7.2 Effect of Termination. Except as provided in this Section 7.2, in the event of the termination of this Agreement pursuant to
Section 7.1, this Agreement (other than this Section 7.2 and Sections 5.1(b), 5.6, 7.3 and
Article X, each of which shall survive such termination)
will forthwith become void, and there will be no liability on the part of Parent, Merger Sub or the Company or any of their respective officers or directors to the other and all rights and obligations
of any Party will cease, except that nothing herein will relieve any Party from liability for any breach, prior to termination of this Agreement in accordance with its terms, of any representation,
warranty, covenant or agreement contained in this Agreement.
7.3 Fees and Expenses. All fees and expenses incurred in connection with this Agreement and the
transactions contemplated hereby shall be paid by the Party incurring such fees and
expenses, whether or not the Merger is consummated, subject to Section 1.7(a).
7.4 Amendment.

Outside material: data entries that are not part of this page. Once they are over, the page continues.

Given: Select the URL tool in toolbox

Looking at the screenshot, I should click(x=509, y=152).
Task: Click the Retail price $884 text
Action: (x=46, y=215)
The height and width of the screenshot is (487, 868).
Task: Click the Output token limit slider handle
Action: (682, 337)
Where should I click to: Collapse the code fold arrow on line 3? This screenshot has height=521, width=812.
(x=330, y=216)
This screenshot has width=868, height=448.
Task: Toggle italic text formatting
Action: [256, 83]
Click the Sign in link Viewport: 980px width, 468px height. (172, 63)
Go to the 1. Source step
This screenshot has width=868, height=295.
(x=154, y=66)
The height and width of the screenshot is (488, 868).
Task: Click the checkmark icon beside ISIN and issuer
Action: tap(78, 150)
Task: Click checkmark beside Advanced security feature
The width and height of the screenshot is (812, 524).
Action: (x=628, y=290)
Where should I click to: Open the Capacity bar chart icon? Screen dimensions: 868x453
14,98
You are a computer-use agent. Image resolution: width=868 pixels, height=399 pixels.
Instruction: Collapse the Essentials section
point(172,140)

Except as is otherwise required by applicable law, prior to the Closing this Agreement
may be amended by the parties hereto at any time by execution of an
instrument in writing signed by Parent, Merger Sub and the Company. Except as is otherwise required by applicable law, after the Closing this Agreement may be amended by the parties hereto at any time
by execution of an instrument in writing signed by Parent, Merger Sub and the Indemnification Representative.

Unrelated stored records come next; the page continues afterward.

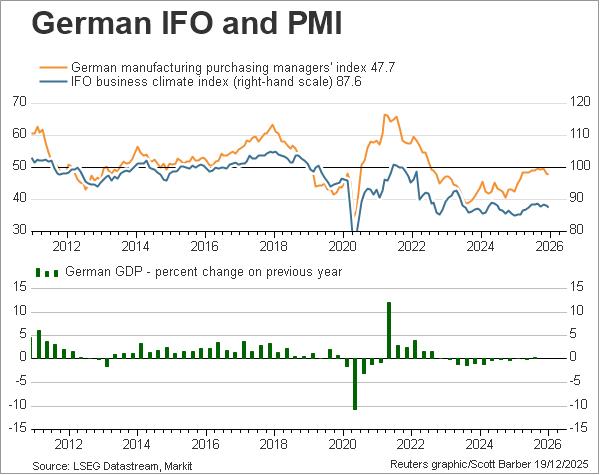
Task: Click the green German GDP legend swatch
Action: click(48, 271)
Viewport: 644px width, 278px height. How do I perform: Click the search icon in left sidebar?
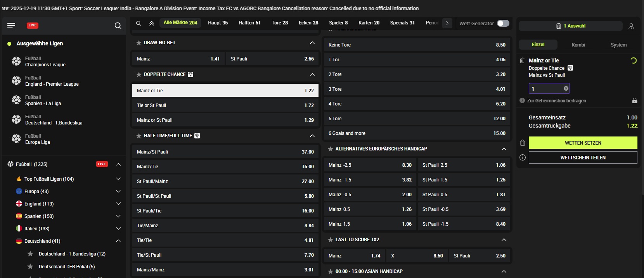(x=118, y=26)
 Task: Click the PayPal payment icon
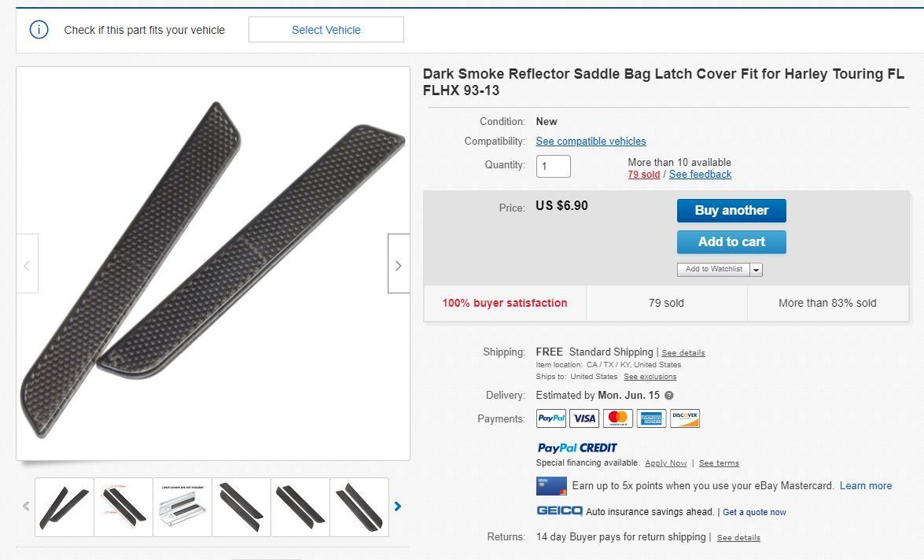point(551,418)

7.5 Waiver. At any time prior to the Effective Time, any Party may extend the time for the performance
of any of the obligations or other acts required hereunder, waive any
inaccuracies in the representations and warranties contained herein or in any document delivered pursuant hereto and waive compliance with any of the agreements or conditions contained herein. Any
such extension or waiver shall be valid only if set forth in an instrument signed by the Party to be bound thereby.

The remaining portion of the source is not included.